Photos by Benjamin Leatherman The flashy dance floor at EPIQ in Scottsdale.
"I was fascinated with the Scottsdale, with its contrast of old and new," he says. "I had one of the best nights of my life here and kept coming back."
The 29-year-old London native became so twitterpated with Scottsdale that he decided to give the city one of its flashiest nightspots ever, the newly opened EPIQ.
This past weekend, Fournier held the soft opening of the ultra-glitzy danceteria and libations haven, which is located in the Saddlebag Trail property that formerly housed Pussycat Lounge and - quite frankly - is one of the most unique-looking nightlife establishments in Old Town, if not the entire Valley.
Stand in the middle of its oft-crowded dance floor at EPIQ (pronounced "epic") and it feels like you're literally inside of a ginormous disco ball. Large mirrors cover every inch of the ceiling and all four walls, which are separated by a crisscrossing lattice of more than 3,000 LED lights that blaze away and accentuate the beats laid down by the DJ.
There are also three tiers of VIP booths that rise up on either side of the dance floor, which are typically packed with revelers popping bottles and partying away with hedonistic abandon.
Fournier, who is EPIQ's majority owner, sports a fairly impressive pedigree in London's bar and club scene, including co-owning such celebrity-friendly hotspots as The Rose Club and Whiskey Mist. He wanted to add something new and unique to Old Town's nightlife milieu, Fournier says, after becoming a regular visitor to Scottsdale.

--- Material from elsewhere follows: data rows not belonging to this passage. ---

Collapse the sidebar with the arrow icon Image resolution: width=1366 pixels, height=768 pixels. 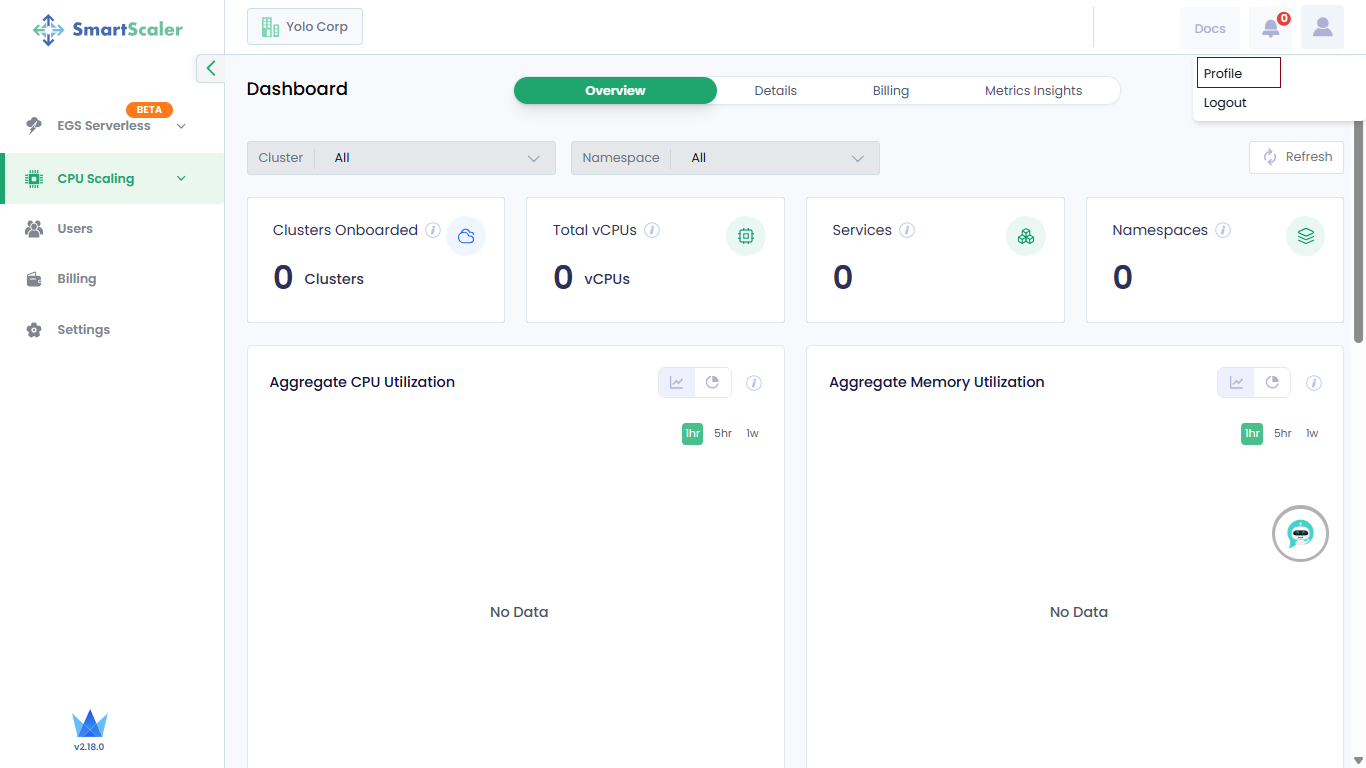point(210,68)
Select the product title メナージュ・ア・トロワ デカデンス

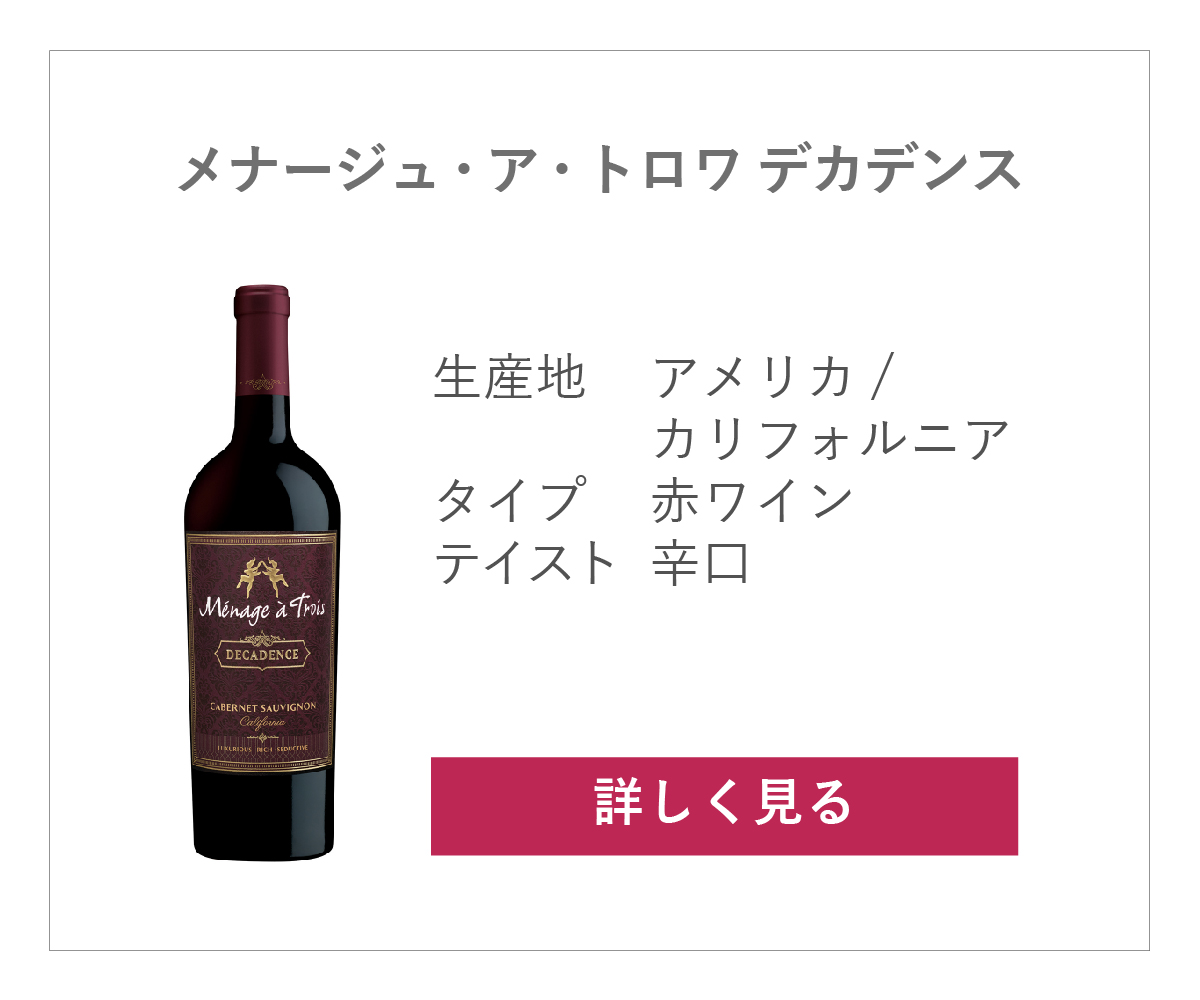click(x=600, y=169)
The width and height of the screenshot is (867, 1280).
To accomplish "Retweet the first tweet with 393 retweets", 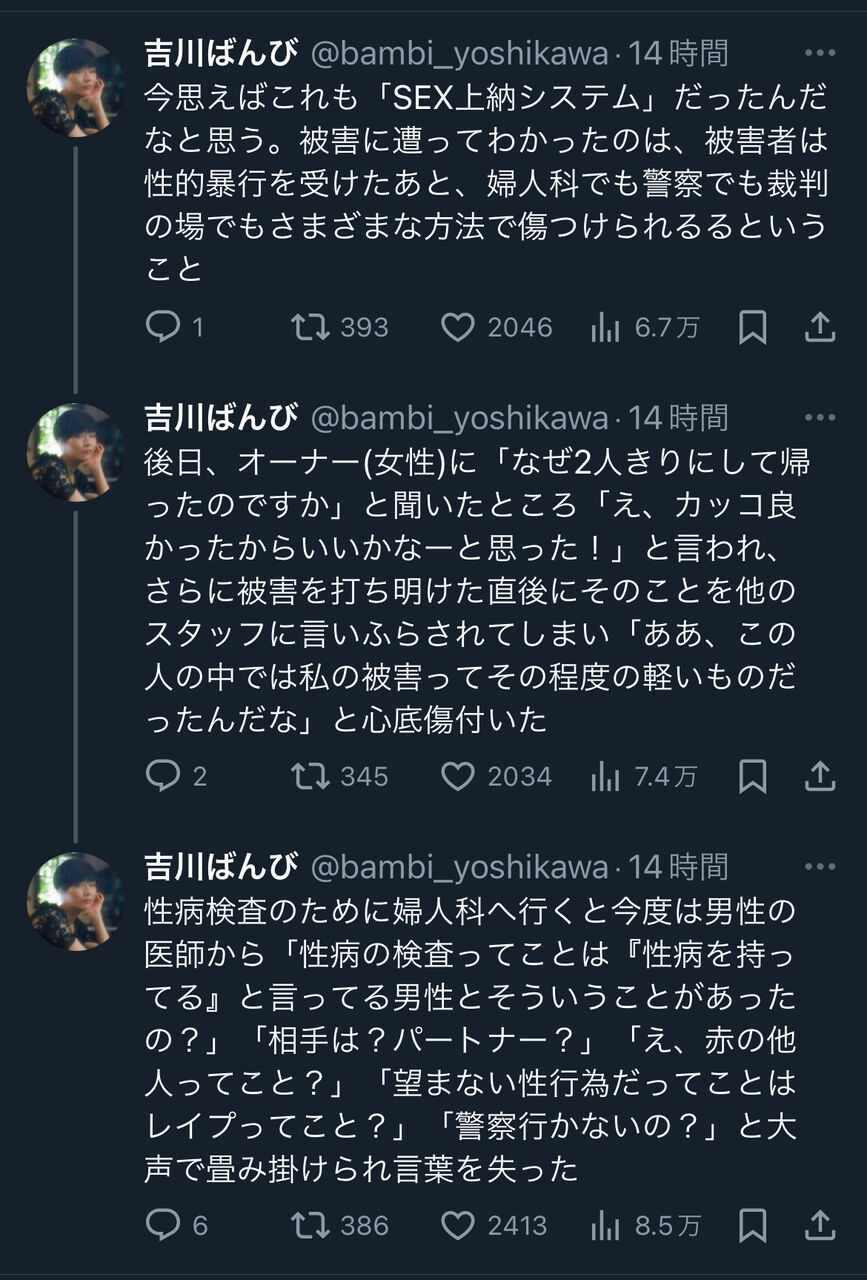I will tap(309, 327).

"I used to come on vacation here a lot because I loved this city so much. I felt as though there was a gap in the market in Scottsdale to take something that's perhaps a bit higher quality, spend a bit more money, and create something special," he says. "I wanted to build a club that I would encounter in London or New York or L.A., but put it in Old Town. I felt like the people of Scottsdale deserved something really special."